Alessandro e Lorenzo Orsetti, un’eredità di ideali passata di figlio in padre

Nel 2019 suo figlio Lorenzo Orsetti, militante internazionalista per il confederalismo democratico e parte delle milizie curde dell’YPG impegnate nella lotta all’Isis, è caduto in battaglia ucciso proprio da un terrorista del sedicente Stato islamico. Da allora Alessandro Orsetti ha raccolto l’eredità del figlio e viaggia lungo l’Italia incontrando le persone per parlare degli ideali e delle battaglie di Lorenzo, che sono diventate anche le sue, e le racconta in questa intervista.
Lorenzo Orsetti

È il 24 settembre del 2017 e Lorenzo Orsetti (“Orso” per gli amici di Firenze) sta viaggiando verso la Siria del Nord-Est per unirsi all’Unità di Protezione Popolare (Yekîneyên Parastina Gel, YPG), ala armata del Partito dell’Unione Democratica in Siria, per portare avanti la causa kurda, sostenere il Confederalismo democratico e combattere l’Isis che sta minacciando la popolazione del Nord-Est della Siria (il Rojava). “Tanto per essere chiari: non sono un pazzo”, scrive nei suoi diari diventati poi il libro Orso. Scritti dalla Siria del Nord-Est. “Non sono un incosciente, uno che si trova qua per caso, uno in cerca di fama o un invasato militare. La rivoluzione curda è la cosa più vicina ai miei ideali che abbia mai trovato, ed è un piacere e un onore prenderne parte”.

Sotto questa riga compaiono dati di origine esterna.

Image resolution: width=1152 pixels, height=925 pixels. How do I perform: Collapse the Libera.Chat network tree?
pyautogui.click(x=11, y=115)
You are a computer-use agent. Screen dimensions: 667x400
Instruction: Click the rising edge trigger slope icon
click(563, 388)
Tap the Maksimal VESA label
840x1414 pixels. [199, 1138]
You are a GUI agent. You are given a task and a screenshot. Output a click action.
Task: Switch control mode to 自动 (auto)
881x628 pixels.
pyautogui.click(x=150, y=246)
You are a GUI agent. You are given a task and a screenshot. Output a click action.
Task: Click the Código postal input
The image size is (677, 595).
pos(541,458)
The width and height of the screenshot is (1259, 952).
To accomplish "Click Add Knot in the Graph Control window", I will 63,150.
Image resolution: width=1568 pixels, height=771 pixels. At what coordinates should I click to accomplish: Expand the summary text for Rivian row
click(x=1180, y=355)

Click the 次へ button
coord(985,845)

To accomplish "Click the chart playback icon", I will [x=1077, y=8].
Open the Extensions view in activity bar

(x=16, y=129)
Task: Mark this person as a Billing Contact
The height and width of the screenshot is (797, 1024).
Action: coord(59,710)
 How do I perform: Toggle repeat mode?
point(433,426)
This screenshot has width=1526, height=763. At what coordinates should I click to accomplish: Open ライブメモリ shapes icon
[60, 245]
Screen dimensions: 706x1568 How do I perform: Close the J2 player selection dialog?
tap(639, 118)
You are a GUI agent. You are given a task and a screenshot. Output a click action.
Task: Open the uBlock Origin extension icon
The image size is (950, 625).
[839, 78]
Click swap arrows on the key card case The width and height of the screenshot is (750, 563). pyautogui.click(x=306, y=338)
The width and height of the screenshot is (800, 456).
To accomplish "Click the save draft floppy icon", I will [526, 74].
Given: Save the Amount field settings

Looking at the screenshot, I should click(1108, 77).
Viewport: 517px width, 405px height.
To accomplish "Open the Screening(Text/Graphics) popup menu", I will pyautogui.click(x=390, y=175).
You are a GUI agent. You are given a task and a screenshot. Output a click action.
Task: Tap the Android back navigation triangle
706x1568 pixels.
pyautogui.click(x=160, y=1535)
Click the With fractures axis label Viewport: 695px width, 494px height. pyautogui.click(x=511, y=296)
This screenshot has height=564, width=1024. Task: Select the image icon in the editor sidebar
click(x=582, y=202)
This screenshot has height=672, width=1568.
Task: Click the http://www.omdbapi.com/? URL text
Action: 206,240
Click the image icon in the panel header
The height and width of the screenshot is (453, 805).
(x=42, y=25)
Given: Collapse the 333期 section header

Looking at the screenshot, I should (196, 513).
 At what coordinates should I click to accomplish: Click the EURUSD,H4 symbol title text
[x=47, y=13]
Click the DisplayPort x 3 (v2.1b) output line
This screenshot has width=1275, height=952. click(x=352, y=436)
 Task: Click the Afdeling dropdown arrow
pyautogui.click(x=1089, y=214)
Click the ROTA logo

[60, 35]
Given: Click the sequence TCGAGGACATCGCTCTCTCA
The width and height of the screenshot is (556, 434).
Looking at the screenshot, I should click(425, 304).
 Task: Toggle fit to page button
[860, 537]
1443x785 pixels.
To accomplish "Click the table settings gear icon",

Lorenzo, “Tekoşer Piling”, questo il suo nome da combattente, è un partigiano, anarchico, internazionalista e antifascista, crede fortemente nel Confederalismo democratico sul quale è fondata la società del Rojava; una società che, opponendosi al capitalismo e alle gerarchie politiche ed economiche, pone le sue radici in una democrazia decentrata i cui capisaldi sono l’uguaglianza di genere (in ogni carica istituzionale di qualsiasi livello sono presenti un uomo e una donna) e l’ecologia sociale (ovvero vivere in simbiosi con la natura). Attuato dal rivoluzionario e filosofo kurdo Abdullah Öcalan, leader del Partito dei lavoratori del Kurdistan (Pkk) da più di 25 anni in isolamento nell’isola-carcere di Imrali in Turchia, il Confederalismo mira alla convivenza pacifica e collaborativa tra etnie e tribù diverse, tra uomini e donne e tra esseri umani e natura; e il progetto sociale della regione autonoma del Rojava guidata dai kurdi sta portando avanti proprio questo modello alternativo di vivere.

Modello in cui credeva anche Lorenzo, ma che purtroppo è costantemente minacciato dai governi egemonici di Turchia e Siria, oltre che dal gruppo terroristico dell’Isis.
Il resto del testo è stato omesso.